> _Exercise material_:
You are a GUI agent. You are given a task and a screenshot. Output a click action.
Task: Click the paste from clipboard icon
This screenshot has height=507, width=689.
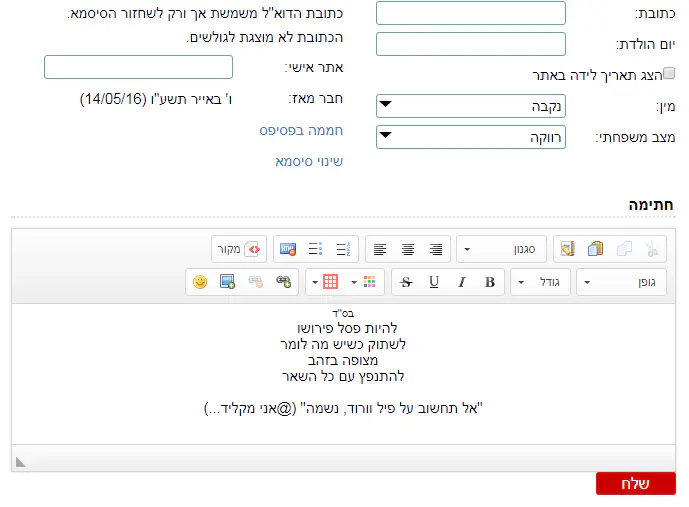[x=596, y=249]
...
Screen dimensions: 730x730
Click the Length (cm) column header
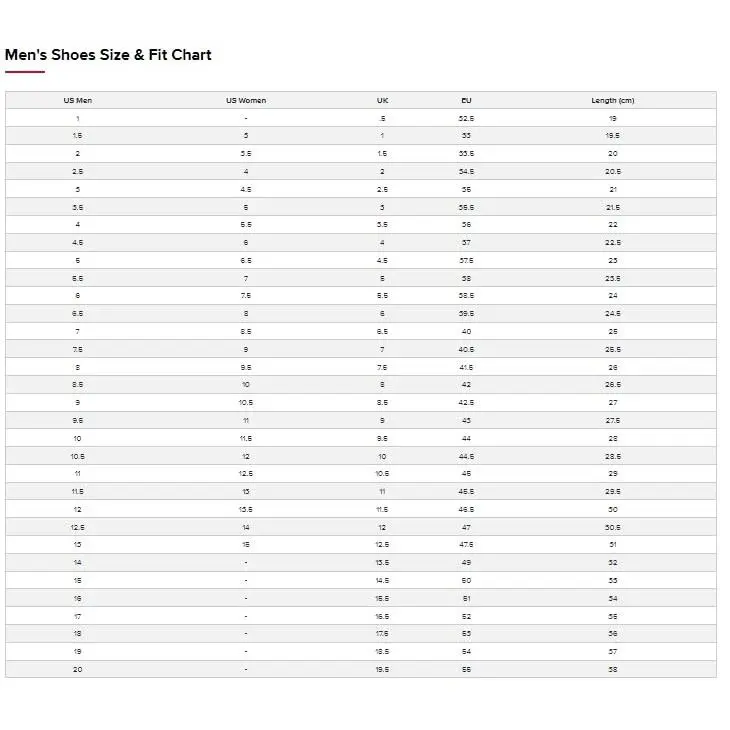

> _Required action_:
Could you repeat exactly the lines above from the line with "Screen dimensions: 730x730" up to and including the line with "Click the Length (cm) column header", and only those?

> _Answer to the exercise_:
Screen dimensions: 730x730
Click the Length (cm) column header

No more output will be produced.